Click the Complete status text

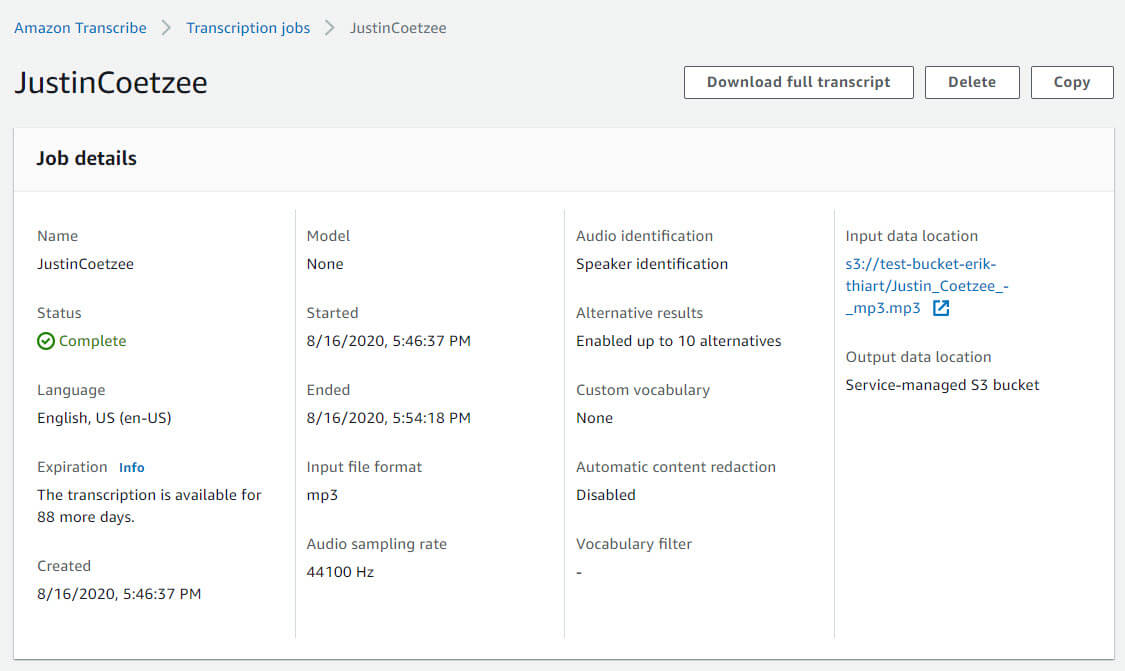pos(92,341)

---

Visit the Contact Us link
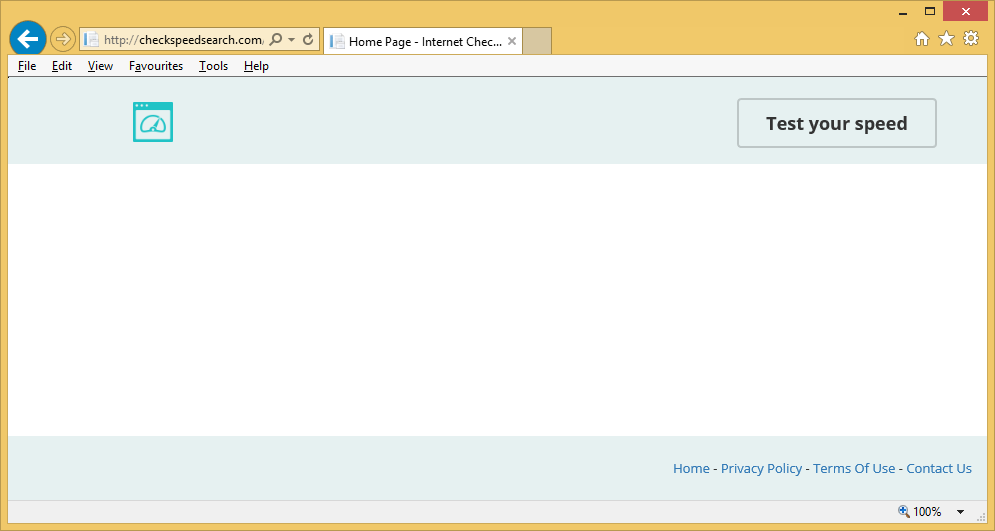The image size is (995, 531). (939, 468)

...

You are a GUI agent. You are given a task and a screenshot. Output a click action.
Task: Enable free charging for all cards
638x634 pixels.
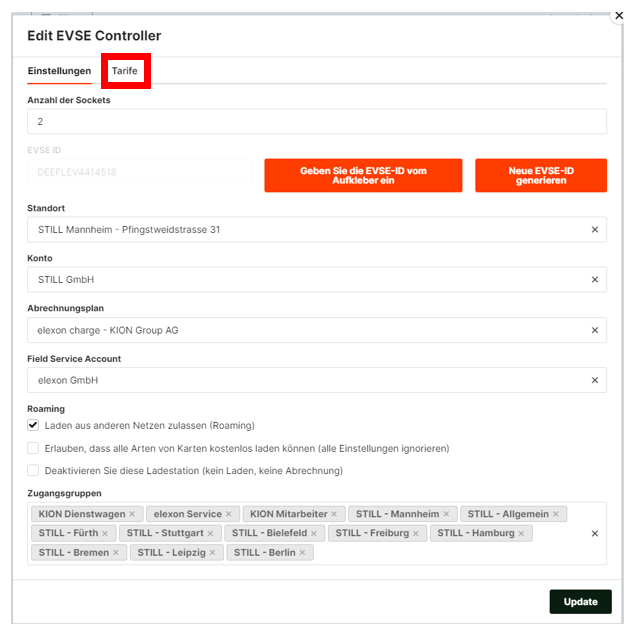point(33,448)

**Required task**
Reproduce the lines of the items word for word, starting at the line that contains "You are a GUI" and ending at the line that contains "point(33,448)", with both of those lines included. Leave the pictures out of your answer.

**Solution**
You are a GUI agent. You are given a task and a screenshot. Output a click action.
Task: Enable free charging for all cards
638x634 pixels.
point(33,448)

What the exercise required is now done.